*SELECTED TEXT*:
— START —

If ROTATE_AND_DETECT is enabled, the component will perform two-pass OCR on images as follows:

  • The first pass will use the rotation detected by OSD if enabled, otherwise it will run on the image directly.
  • The second pass will apply another 180 degree rotation on the image before processing.
    • You can set ROTATE_AND_DETECT_MIN_OCR_CONFIDENCE to a positive value to enable confidence checks on the first OCR pass.
    • If the first pass is greater than or equal to than the minimum specified threshold, the second pass of the OCR is skipped.
  • After performing two-pass OCR, the output with the highest OCR confidence is kept as the final track.
  • For multiple, separate language tracks, the previous steps are repeated for each specified language track, such that one high confidence output for each track is returned by the component.
  • The component will report ROTATE_AND_DETECT_PASS alongside the ROTATION property. The ROTATION property is the rotation of the text region, taking into consideration both the OSD rotation (if OSD was performed), as well as the 2-pass rotation attempt. ROTATE_AND_DETECT_PASS is set to 0 or 180 depending on which pass produced the best results.

Page Segmentation and OCR Engine Modes

You may also set Page Segmentation and OCR Engine modes by adjusting TESSERACT_PSM and TESSERACT_OEM, respectively. Please be warned that running TESSERACT_OEM with values 2 or 3 can occasionally lead to conflicts between the legacy and LSTM engines. Therefore, the default OEM has been set to use the LSTM engine until this issue is resolved.

The parameter options for the OCR Engine mode are:

TESSERACT_OEM Value Description
0 Legacy engine only.
1 Neural nets LSTM engine only.
2 Legacy + LSTM engines.
3 Default, based on what is available.

The parameter options for the Page Segmentation mode are:

TESSERACT_PSM Value Description
0 Orientation and script detection (OSD) only.
1 Automatic page segmentation with OSD.
2 Automatic page segmentation, but no OSD, or OCR.
3 Fully automatic page segmentation, but no OSD. (Default)
4 Assume a single column of text of variable sizes.
5 Assume a single uniform block of vertically aligned text.
6 Assume a single uniform block of text.
7 Treat the image as a single text line.
8 Treat the image as a single word.
9 Treat the image as a single word in a circle.

— END —

*DATA ENTRIES*:
— START —

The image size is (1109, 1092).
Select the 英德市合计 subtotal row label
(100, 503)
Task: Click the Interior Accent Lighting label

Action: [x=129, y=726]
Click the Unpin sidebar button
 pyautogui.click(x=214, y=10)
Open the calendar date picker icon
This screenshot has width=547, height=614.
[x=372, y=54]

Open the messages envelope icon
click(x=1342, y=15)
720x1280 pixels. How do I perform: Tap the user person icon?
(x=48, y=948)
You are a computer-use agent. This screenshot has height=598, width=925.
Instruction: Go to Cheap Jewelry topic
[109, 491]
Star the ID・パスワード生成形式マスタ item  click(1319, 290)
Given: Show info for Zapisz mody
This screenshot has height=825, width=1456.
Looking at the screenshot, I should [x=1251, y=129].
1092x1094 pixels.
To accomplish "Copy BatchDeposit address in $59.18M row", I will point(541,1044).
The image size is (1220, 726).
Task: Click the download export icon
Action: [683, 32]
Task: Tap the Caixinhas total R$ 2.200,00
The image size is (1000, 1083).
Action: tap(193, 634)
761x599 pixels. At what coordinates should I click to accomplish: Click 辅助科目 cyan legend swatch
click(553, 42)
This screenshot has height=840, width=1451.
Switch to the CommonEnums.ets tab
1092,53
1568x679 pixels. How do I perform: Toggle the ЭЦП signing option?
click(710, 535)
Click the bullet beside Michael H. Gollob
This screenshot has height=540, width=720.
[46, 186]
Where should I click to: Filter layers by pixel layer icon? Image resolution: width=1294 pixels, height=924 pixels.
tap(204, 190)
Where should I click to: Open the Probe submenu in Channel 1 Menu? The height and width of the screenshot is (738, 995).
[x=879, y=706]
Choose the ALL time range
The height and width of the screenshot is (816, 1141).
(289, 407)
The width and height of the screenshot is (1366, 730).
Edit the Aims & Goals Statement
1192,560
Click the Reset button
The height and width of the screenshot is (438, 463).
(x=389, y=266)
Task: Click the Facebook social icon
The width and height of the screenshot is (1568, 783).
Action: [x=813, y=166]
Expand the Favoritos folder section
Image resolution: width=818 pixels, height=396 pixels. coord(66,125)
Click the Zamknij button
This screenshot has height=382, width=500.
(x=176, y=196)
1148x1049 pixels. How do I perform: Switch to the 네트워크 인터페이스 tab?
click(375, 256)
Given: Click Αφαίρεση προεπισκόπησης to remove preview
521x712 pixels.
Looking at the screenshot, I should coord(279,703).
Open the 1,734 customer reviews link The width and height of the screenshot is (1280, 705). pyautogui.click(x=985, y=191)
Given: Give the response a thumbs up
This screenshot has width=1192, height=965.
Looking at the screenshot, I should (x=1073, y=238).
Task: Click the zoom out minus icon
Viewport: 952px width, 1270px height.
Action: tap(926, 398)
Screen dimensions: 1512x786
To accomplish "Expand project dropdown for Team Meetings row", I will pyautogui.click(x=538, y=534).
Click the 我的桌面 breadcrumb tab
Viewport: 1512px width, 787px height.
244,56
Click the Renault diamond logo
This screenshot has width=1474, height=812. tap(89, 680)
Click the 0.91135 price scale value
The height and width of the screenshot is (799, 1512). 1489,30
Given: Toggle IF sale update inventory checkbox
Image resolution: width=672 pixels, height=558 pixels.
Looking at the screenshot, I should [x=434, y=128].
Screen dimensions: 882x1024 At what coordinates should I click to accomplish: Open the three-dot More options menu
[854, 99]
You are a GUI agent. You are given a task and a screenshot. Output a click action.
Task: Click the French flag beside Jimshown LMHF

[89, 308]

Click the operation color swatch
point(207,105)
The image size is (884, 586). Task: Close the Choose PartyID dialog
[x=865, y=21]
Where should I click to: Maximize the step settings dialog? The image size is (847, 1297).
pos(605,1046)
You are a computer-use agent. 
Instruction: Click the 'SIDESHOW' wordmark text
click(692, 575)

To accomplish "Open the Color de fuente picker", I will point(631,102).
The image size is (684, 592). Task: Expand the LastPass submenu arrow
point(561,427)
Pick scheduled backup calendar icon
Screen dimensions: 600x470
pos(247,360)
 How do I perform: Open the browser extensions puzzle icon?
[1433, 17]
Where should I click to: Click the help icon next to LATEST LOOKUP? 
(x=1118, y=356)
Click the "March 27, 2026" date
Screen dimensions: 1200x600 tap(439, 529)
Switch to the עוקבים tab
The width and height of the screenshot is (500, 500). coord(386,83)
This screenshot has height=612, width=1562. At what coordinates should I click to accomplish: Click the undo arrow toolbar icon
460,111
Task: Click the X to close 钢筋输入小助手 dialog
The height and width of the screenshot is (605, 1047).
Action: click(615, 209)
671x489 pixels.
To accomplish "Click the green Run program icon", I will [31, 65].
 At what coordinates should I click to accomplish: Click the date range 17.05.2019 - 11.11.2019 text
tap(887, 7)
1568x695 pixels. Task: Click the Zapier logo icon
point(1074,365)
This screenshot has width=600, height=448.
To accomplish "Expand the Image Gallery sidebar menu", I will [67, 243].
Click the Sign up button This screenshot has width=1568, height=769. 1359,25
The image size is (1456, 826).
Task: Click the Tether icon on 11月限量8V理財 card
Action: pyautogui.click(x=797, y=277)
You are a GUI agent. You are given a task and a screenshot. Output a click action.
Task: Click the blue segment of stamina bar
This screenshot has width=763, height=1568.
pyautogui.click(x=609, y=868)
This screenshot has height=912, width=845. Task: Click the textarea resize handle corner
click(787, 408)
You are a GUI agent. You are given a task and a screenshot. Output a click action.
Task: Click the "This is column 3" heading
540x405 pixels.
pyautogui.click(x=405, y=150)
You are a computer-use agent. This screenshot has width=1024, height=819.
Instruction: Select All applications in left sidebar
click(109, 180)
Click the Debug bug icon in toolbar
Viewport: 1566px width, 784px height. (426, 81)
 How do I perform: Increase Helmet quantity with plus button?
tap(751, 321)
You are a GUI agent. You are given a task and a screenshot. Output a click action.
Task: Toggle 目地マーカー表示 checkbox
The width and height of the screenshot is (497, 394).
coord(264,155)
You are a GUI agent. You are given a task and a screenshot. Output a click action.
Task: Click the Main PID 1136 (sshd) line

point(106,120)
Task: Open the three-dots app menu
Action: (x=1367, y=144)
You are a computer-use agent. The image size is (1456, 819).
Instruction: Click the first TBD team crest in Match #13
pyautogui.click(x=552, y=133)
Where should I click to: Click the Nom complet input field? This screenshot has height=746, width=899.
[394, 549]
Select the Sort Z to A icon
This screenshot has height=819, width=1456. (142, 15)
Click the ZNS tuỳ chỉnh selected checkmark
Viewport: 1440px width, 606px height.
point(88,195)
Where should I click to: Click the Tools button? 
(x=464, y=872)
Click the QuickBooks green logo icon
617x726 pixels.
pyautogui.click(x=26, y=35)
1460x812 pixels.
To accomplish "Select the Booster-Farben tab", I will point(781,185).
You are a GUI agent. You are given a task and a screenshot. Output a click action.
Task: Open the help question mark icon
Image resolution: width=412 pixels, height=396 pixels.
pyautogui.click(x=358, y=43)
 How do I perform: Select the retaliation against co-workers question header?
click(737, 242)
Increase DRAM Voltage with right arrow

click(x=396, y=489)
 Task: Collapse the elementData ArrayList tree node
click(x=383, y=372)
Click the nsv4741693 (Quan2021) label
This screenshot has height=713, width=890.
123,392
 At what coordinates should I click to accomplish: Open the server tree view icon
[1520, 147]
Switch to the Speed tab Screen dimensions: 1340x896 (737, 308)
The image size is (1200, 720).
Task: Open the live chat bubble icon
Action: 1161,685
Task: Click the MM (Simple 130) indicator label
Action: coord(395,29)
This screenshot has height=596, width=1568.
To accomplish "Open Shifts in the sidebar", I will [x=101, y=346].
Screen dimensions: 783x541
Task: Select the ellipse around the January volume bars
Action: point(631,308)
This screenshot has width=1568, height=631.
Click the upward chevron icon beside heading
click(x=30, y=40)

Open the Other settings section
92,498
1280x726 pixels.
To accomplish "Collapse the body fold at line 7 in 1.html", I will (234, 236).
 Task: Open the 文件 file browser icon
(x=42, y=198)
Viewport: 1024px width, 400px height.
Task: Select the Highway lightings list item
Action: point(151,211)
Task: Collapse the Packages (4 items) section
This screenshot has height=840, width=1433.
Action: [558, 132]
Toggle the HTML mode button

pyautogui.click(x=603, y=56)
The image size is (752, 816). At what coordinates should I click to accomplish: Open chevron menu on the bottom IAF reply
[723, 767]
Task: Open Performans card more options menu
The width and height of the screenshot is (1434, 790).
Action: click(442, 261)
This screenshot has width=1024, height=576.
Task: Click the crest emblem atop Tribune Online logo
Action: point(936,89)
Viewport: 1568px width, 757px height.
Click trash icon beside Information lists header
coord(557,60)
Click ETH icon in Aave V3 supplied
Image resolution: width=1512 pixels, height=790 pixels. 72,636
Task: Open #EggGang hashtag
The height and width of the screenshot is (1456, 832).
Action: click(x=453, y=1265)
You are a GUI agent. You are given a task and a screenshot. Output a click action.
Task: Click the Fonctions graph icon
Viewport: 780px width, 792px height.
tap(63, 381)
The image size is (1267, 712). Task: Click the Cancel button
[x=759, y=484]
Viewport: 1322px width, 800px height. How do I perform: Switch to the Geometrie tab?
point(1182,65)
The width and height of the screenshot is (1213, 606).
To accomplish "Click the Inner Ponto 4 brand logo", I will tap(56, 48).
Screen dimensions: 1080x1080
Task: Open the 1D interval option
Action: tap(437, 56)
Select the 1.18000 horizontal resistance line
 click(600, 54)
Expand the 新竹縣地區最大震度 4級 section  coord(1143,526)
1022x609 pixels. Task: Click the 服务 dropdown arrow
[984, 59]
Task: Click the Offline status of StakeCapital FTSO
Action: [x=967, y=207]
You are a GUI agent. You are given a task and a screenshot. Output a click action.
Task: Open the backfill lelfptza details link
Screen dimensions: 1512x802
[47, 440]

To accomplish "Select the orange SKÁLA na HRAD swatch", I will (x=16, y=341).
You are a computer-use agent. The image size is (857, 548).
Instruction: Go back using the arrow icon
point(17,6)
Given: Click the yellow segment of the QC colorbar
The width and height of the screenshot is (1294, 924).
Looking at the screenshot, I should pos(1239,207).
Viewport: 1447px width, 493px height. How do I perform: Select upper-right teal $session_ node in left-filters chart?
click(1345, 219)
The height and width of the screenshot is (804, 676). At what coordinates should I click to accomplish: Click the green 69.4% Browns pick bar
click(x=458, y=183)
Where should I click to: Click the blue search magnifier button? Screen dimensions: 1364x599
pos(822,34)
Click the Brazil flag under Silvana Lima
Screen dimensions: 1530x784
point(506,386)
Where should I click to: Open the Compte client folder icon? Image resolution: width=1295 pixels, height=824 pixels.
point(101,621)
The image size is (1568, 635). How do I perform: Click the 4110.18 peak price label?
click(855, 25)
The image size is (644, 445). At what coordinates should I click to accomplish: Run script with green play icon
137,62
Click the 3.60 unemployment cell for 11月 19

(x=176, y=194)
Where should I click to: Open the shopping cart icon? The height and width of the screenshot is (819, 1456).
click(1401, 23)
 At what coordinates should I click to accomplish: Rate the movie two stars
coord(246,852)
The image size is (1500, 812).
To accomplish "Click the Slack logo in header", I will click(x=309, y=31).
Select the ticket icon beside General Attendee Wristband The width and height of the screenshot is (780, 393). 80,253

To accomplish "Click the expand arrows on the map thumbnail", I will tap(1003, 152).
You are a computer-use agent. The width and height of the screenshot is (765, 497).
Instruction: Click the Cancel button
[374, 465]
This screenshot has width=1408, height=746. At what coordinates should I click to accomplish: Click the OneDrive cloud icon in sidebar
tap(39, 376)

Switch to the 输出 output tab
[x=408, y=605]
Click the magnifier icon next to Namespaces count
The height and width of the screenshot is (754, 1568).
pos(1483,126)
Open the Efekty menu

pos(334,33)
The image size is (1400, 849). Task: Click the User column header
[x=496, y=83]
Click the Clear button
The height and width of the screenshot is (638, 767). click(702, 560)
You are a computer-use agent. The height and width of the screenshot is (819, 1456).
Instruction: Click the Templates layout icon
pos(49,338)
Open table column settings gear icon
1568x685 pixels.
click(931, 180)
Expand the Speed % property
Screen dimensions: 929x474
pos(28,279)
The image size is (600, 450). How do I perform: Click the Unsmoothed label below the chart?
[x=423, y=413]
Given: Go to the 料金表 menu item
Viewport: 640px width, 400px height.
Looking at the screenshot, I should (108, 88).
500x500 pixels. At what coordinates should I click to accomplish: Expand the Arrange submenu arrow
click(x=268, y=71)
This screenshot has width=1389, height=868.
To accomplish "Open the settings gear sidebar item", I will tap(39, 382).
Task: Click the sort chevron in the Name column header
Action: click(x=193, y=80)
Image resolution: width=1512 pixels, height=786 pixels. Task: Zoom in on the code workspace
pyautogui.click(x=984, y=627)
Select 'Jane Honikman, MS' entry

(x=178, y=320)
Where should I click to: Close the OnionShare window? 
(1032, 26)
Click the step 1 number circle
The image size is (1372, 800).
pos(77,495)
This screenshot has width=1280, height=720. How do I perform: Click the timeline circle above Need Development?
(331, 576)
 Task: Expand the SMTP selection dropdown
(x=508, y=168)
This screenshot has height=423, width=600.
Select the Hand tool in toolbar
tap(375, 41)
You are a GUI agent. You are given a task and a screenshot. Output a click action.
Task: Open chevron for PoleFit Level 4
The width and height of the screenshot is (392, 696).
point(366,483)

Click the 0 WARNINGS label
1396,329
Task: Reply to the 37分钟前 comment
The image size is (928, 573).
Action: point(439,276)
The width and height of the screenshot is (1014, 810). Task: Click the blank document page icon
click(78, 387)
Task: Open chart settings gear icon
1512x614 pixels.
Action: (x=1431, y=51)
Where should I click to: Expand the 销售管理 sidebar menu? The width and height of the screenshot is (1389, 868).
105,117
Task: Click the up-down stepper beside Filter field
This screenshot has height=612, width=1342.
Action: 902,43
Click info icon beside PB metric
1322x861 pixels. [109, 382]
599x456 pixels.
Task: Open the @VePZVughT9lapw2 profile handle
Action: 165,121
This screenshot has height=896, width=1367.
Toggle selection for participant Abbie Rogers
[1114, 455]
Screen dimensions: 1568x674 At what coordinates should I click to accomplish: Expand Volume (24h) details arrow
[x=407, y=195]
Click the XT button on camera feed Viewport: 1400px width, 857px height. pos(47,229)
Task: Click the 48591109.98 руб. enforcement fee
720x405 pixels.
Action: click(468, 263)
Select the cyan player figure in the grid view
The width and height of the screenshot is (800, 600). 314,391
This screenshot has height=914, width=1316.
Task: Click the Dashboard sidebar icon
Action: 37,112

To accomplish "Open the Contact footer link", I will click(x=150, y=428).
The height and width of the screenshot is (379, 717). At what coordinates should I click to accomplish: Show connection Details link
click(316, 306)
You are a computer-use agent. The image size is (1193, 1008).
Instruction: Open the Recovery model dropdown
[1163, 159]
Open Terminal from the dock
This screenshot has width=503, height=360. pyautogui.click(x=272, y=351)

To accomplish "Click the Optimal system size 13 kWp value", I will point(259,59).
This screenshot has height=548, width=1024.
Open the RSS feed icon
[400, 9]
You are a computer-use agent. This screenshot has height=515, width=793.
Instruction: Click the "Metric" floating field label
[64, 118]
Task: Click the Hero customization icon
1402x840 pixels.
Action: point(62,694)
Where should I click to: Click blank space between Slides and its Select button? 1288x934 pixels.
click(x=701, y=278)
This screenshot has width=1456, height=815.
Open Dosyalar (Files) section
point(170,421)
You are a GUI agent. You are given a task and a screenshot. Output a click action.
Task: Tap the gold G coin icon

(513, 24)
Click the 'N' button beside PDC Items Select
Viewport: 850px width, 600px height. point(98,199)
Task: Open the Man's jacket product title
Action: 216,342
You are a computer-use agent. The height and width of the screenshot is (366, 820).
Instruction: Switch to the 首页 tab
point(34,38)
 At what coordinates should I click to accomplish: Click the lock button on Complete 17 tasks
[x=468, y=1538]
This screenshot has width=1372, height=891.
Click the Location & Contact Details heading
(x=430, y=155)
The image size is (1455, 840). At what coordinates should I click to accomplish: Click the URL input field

— END —

*GOALS*:
1. In the OCR settings text, what value can ROTATE_AND_DETECT_PASS take?
2. Please repeat the OCR settings text word for word, beginning at the words "2 Automatic page" and stopping after "a single word.".

*FULL SOLUTIONS*:
1. 0 or 180, depending on which pass produced the best results.

2.
2 Automatic page segmentation, but no OSD, or OCR.
3 Fully automatic page segmentation, but no OSD. (Default)
4 Assume a single column of text of variable sizes.
5 Assume a single uniform block of vertically aligned text.
6 Assume a single uniform block of text.
7 Treat the image as a single text line.
8 Treat the image as a single word.